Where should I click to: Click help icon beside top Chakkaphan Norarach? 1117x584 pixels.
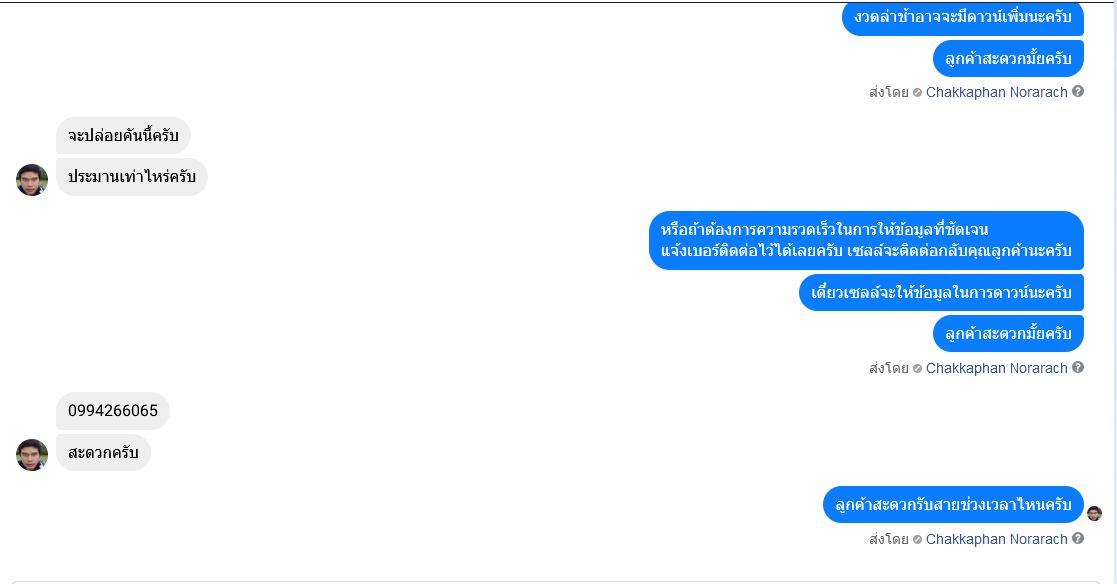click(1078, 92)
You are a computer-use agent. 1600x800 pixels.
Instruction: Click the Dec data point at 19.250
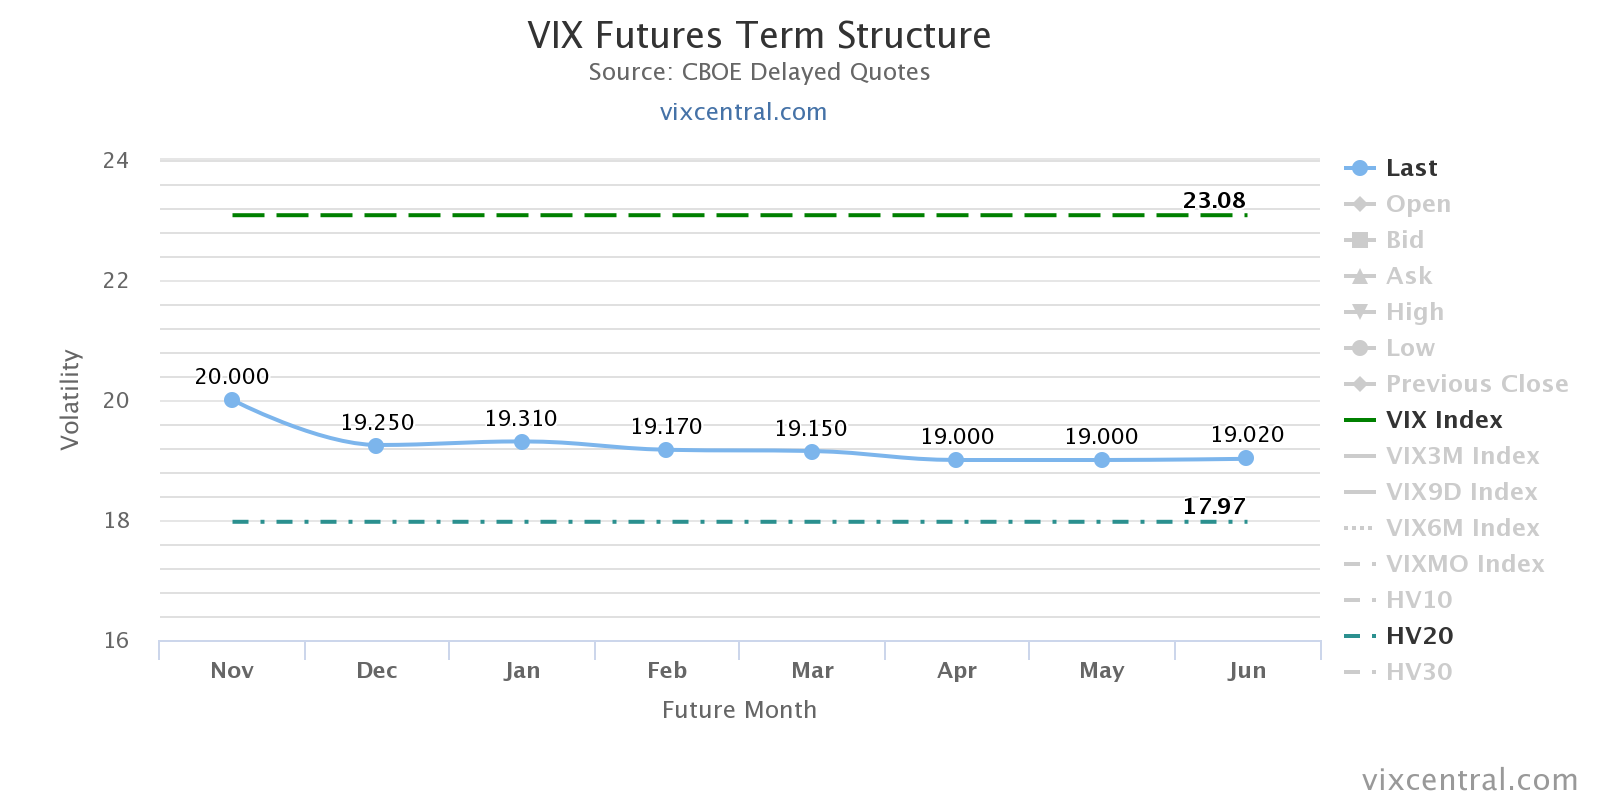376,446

^^^^

> [What is required] Take the listing above and print it exactly, apart from the pictures.

> [Written solution]
Where should I click to: Click help icon beside top Chakkaphan Norarach? 1117x584 pixels.
click(1078, 92)
You are a computer-use agent. 1600x800 pixels.
Instruction: Click the Dec data point at 19.250
376,446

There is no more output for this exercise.